#### Problema a:
Transcreva sem alterações as entradas desde o início até a linha que contém "click(783, 620)", inclusive, deixando as imagens de fora.

#### Trecho:

###

No entanto, manteve a unicidade sindical e a contribuição sindical obrigatória o que demonstra a limitação à liberdade sindical.


3. SITUAÇÃO ATUAL

Diante do que determina a Constituição  de 1988, pode-se afirmar que a sistema sindical atual no Brasil pode ser classificada como semi-corporativista. Isto porque é possível verificar avanços do sistema corporativista, mas ainda não comporta a liberdade sindical absoluta nos termos da Convenção n. 87 da OIT para ser considerado como pós-corporativista.

Apesar do artigo 8, caput, da CRFB/88 estabelecer como regra a liberdade de associação profissional ou sindical, o mesmo artigo em seu inciso II limita tal liberdade ao determinar o sistema da unicidade sindical.  Assim, não há liberdade sindical para que sejam criados o número de sindicatos que os trabalhadores quiserem.

Outro fator que limita a liberdade sindical é a contribuição sindical compulsória estabelecida no artigo 8, inciso IV da Carta Magna. Não cabe ao Estado garantir receita à entidade sindical, ainda mais de forma compulsória, pois isso pode significar interferência indireta no sistema. Portanto, os sindicatos deveriam procurar meios de se manterem sozinhos como contribuição dos filiados e frutos  da participação nas negociações coletivas.

###

#### Dados da tarefa:
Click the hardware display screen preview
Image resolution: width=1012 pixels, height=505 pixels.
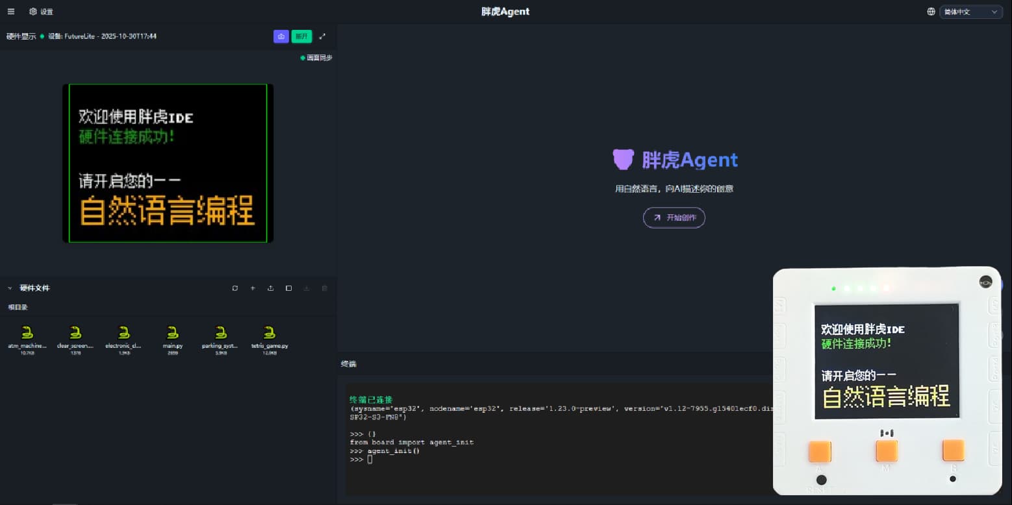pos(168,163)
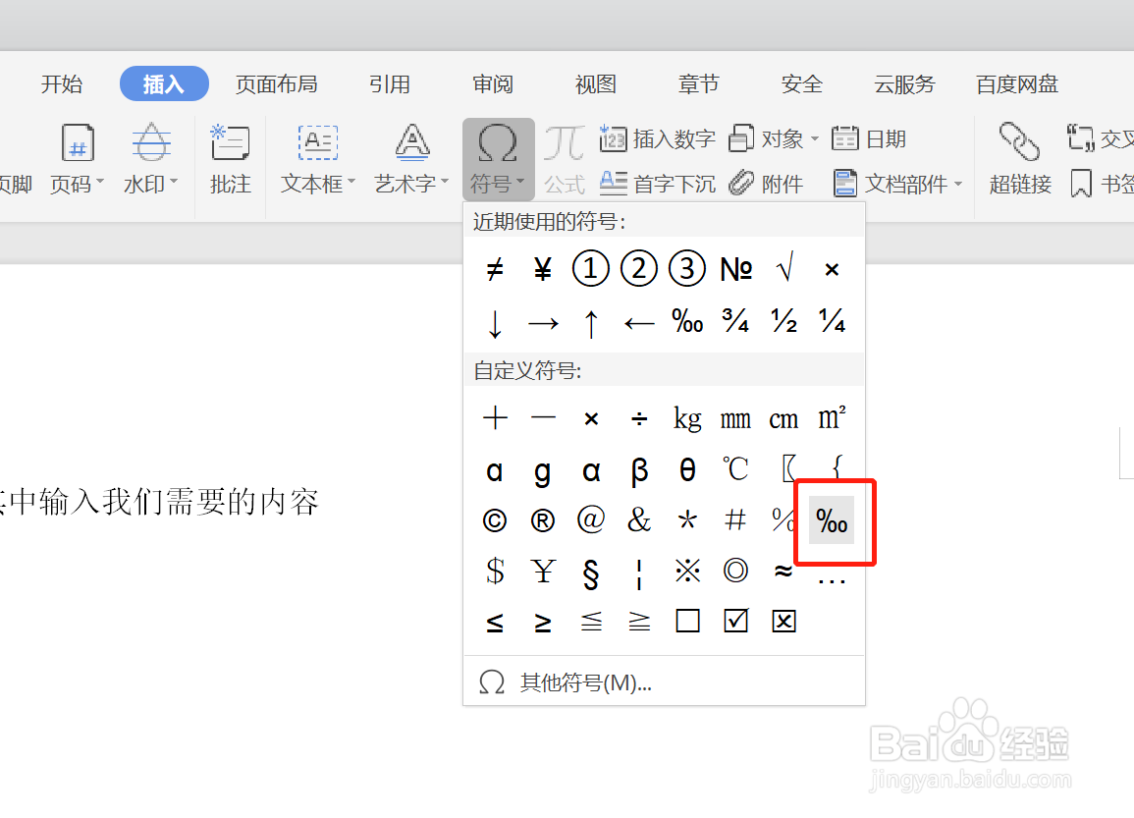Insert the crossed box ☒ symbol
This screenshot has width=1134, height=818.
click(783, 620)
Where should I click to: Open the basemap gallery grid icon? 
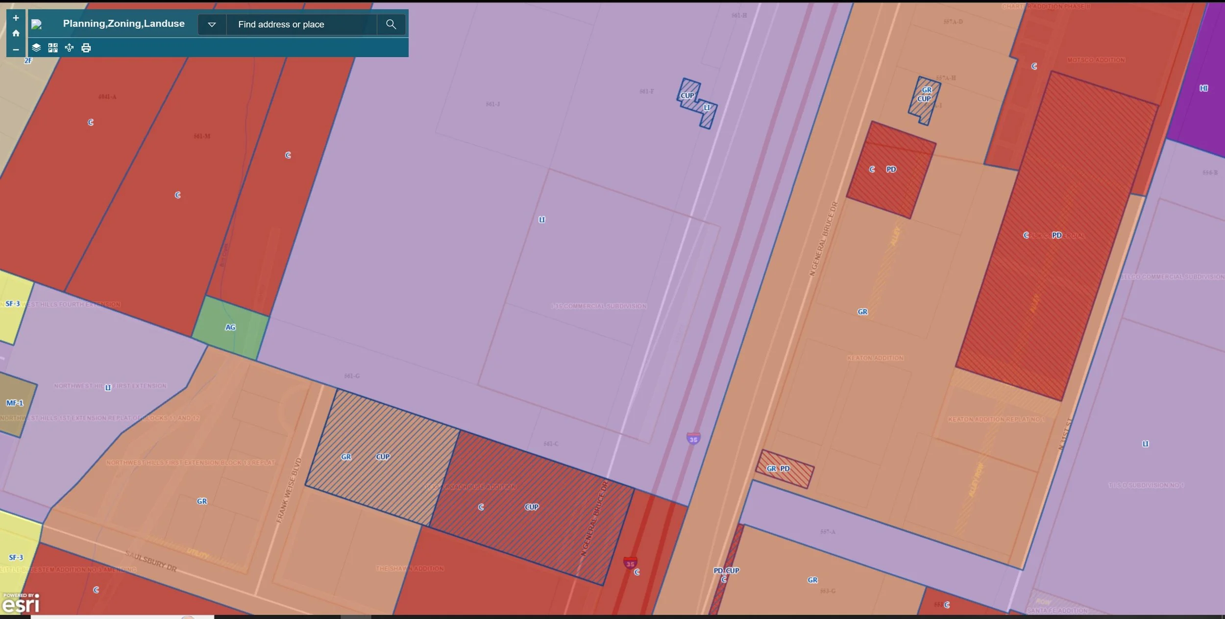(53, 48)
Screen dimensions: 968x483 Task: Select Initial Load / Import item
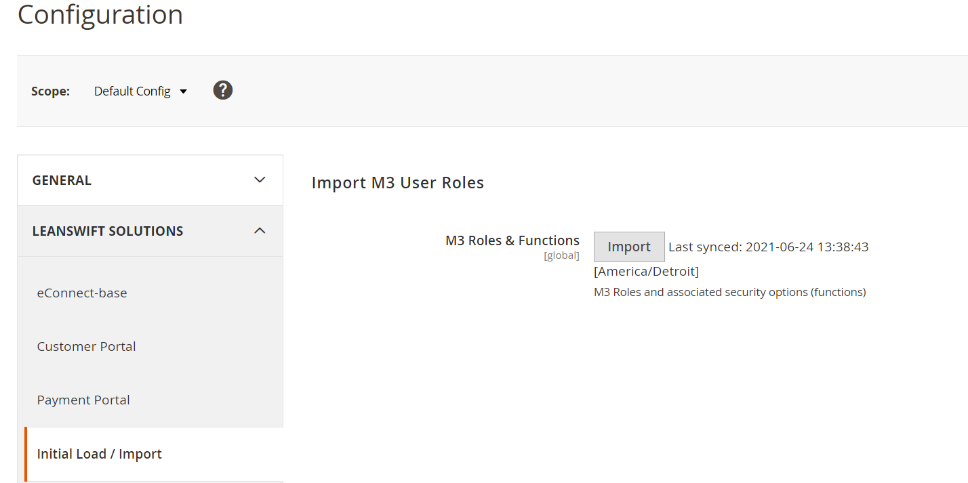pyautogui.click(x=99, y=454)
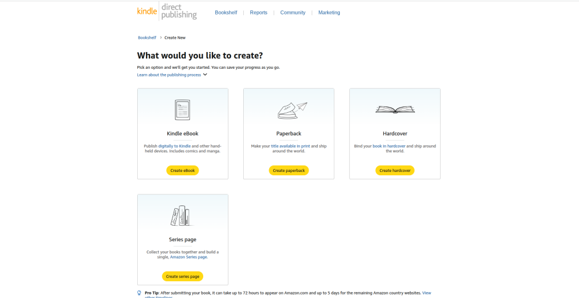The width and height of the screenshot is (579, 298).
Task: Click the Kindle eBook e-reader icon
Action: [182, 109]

###

#### Problema b:
No trecho sobre liberdade sindical, reescreva a parte entre "Apesar do artigo" e "os trabalhadores quiserem.", inclusive, substituindo "trabalhadores" por "empregados".

#### Resposta correta a:
Click the hardware display screen preview
Image resolution: width=1012 pixels, height=505 pixels.
pos(168,163)
Insert the crossed box ☒ symbol
This screenshot has width=1134, height=818.
click(783, 620)

#### Resposta correta b:
Apesar do artigo 8, caput, da CRFB/88 estabelecer como regra a liberdade de associação profissional ou sindical, o mesmo artigo em seu inciso II limita tal liberdade ao determinar o sistema da unicidade sindical.  Assim, não há liberdade sindical para que sejam criados o número de sindicatos que os empregados quiserem.